Internet es parte de la magia

Internet es parte de la magia. Internet, las redes sociales, la informática, la televisión, el whatsapp son parte de la magia, porque forman parte de la realidad desplegada que manifiesta leyes diferentes para hacer aparecer la realidad. Están en la parte de la realidad que aparece al desplegarse la realidad plegada.

Algunas personas tienen miedo a la informática, a internet, la televisión, los whatsapp y a la realidad que permiten aparecer. Pero el miedo está dentro de la persona, y la informática, internet, los whatsapp y todo esto están fuera.

La capacidad de enviar imágenes y sonido a distancia, como aparece en los dispositivos informáticos, está fuera. El miedo está dentro, expresa algo de ti, dice quién eres en este momento, o sea, quién crees que eres y dónde crees que estás.

La informática y los programas informativos de la televisión son información. La información puede ser verdadera o falsa, tanto si es visual, audiovisual o solamente hablada.
El asunto es acertar. Se puede acertar o se puede fallar, equivocándose, pero así es como se aprende.

Una de las razones que podemos encontrar para el surgimiento de la escritura fonética es que en el siglo XXI la gente se pudiese comunicar a través de internet

El alfabeto fonético es la base de internet y las redes sociales.
Puede haber una base tecnológica, que es el desarrollo de toda la informática y las telecomunicaciones, pero la base que permite que tantas personas en lugares no solo tan alejados físicamente sino culturalmente se puedan entender, es la escritura fonética.

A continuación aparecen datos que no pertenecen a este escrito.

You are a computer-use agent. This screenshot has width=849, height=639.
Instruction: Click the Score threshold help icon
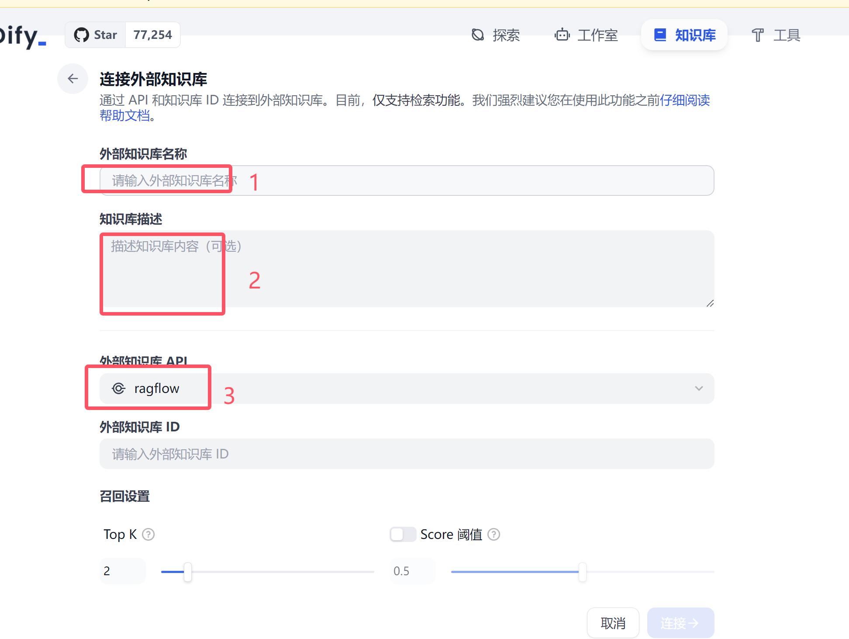(494, 535)
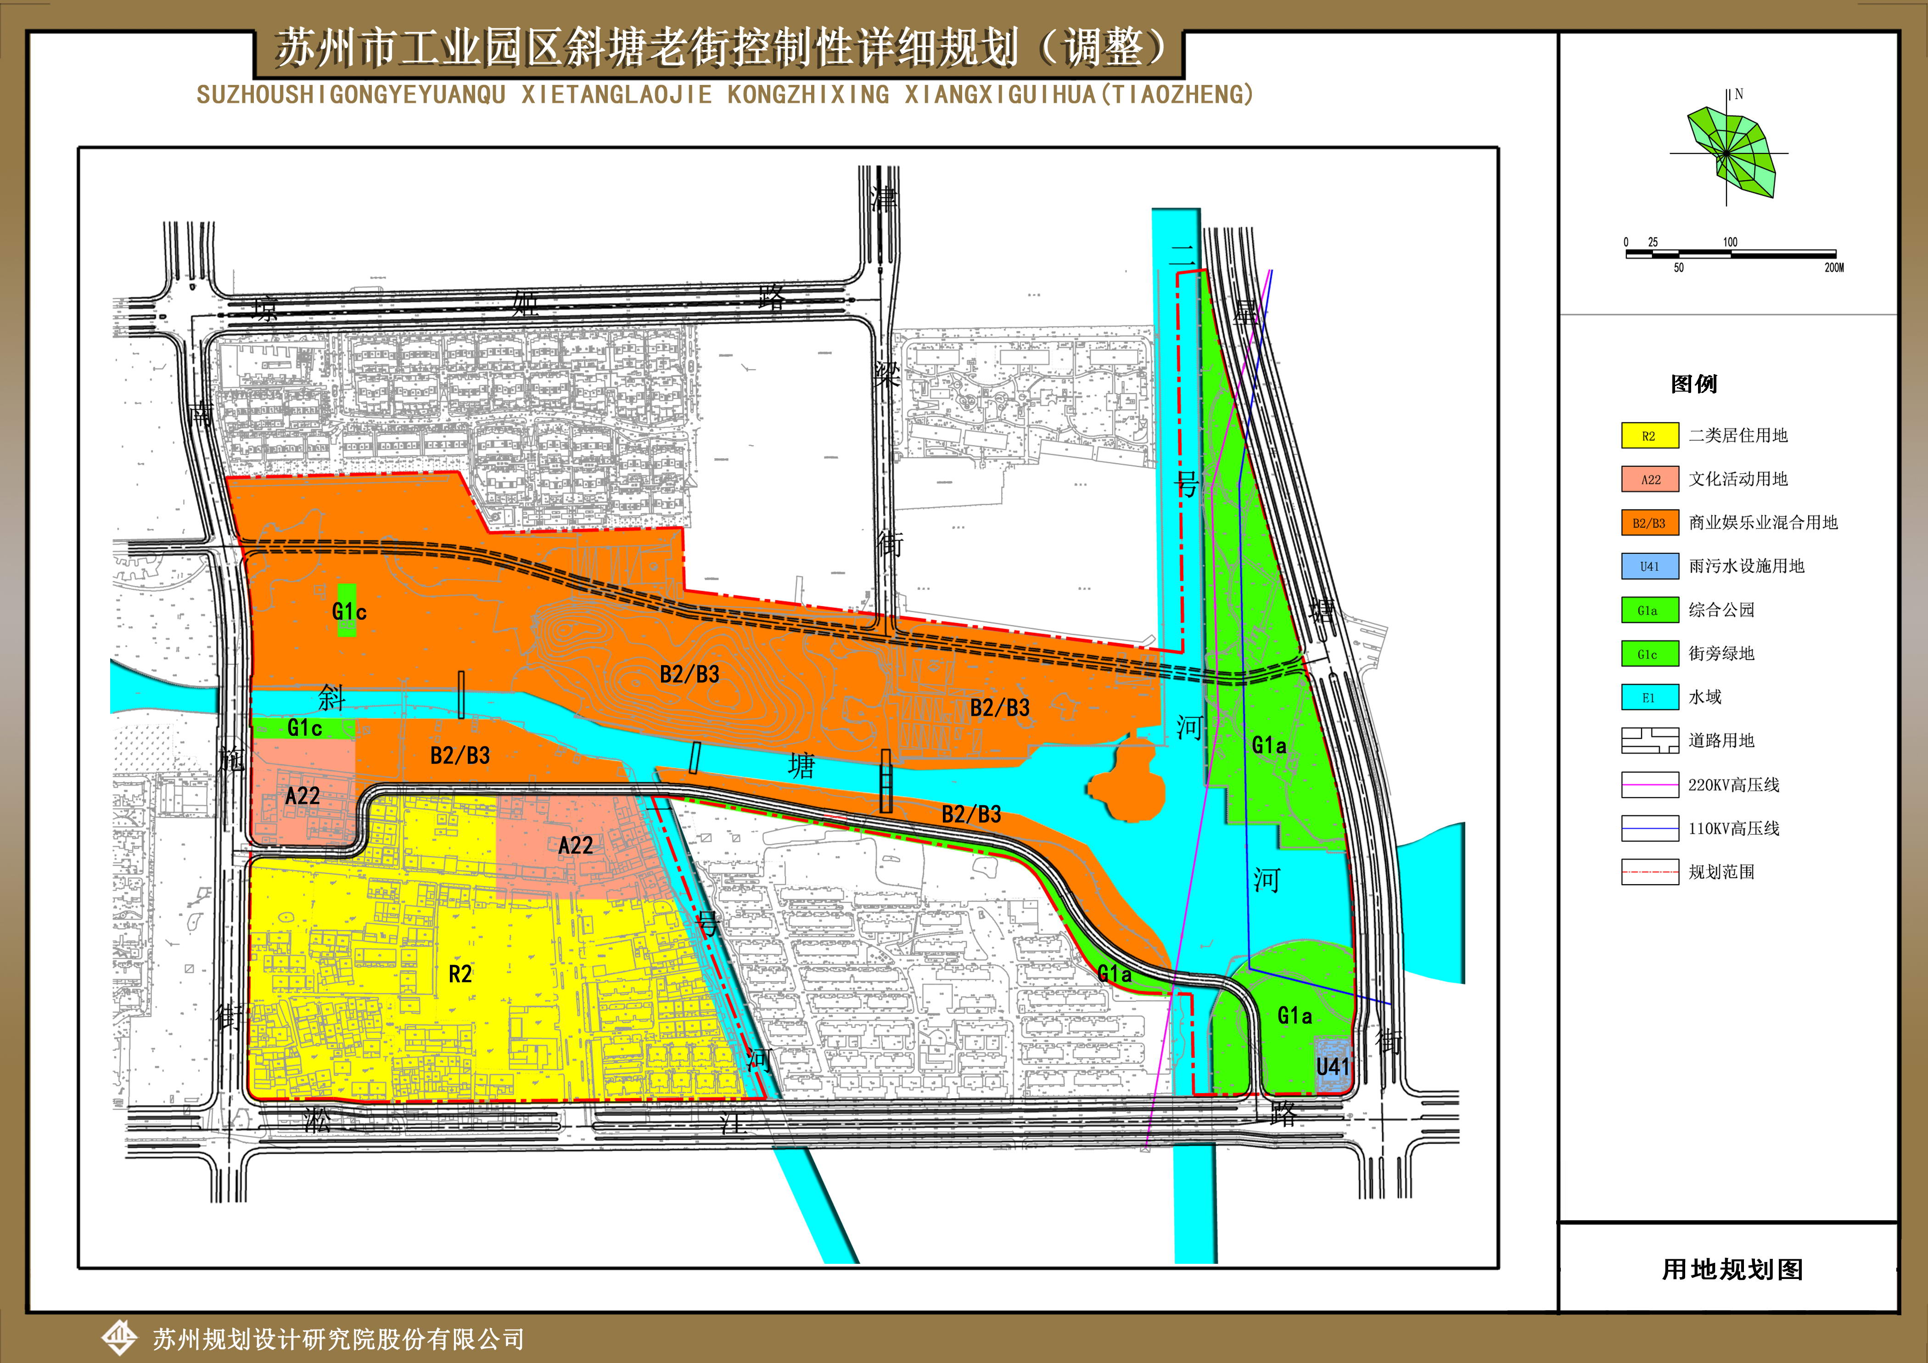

La escritura fonética y la posibilidad de reducir y unificar todos los idiomas y todas las expresiones por diferentes que sean en un patrón común, al menos en el aspecto puramente formal de las palabras, es lo que permite que exista internet.
La escritura fonética es un patrón ordenante y unificador, de tal manera que sea cual sea su origen y la intención de sus creadores, lo cierto es que desde el futuro estaban tirando, atrayendo hacia el presente que es hoy, donde todas las personas, aun hablando lenguas diferentes, pueden escribirlo en un soporte que es visible en todo el mundo, y entendible, porque al haber 20 o 30 caracteres diferentes, no 30.000 ni 30 millones, puede haber una máquina que los traduzca.

Lenguas en el mundo hay posiblemente millones y formas de escribirlas posiblemente millones, pero ya el hecho de escribirlo, no recurriendo a símbolos como poner la cabeza de un pájaro para escribir pájaro, sino sonidos transcritos en signos fonéticos, permite unificar todas las lenguas; no su significado sino su estructura.

No sabemos a qué persona o grupo de personas se le ha ocurrido, o cómo ha sido el surgimiento de esa solución, pero desde la perspectiva del siglo XXI, donde estamos unidos por internet todo el mundo, todos los idiomas y todas las personas, usándolo constantemente, sabemos que la intención que había por debajo al surgir la escritura fonética, era justamente la existencia de internet.
Una de las razones que podemos encontrar para el surgimiento de la escritura fonética es que en el siglo XXI la gente se pudiese comunicar a través de internet, algo impensable hace mil años, y mucho menos hace 10.000 o 15.000 años.

Por eso es imposible poner un copyright sobre el alfabeto fonético.
Hay cosas que existen, surgen y aparecen con una intención, pero por debajo hay otra.
De igual forma, sea cual sea el origen o causa aparente de los signos que componen el Tzolkin, de esa forma de manifestarse, la causa real es unificar a personas en todo el mundo y proveerles de un mecanismo de comunicación con dimensiones superiores.
Se puede respetar la utilización parcial que se haga en un lugar o en otro, la utilización sagrada o sabia que se haga en un lugar o en otro, pero hay un espacio abierto para todo el mundo, porque hay vías que se abren de dimensiones superiores que no tienen dueño, igual que la vida.
La vida es gratis y tampoco tiene dueño.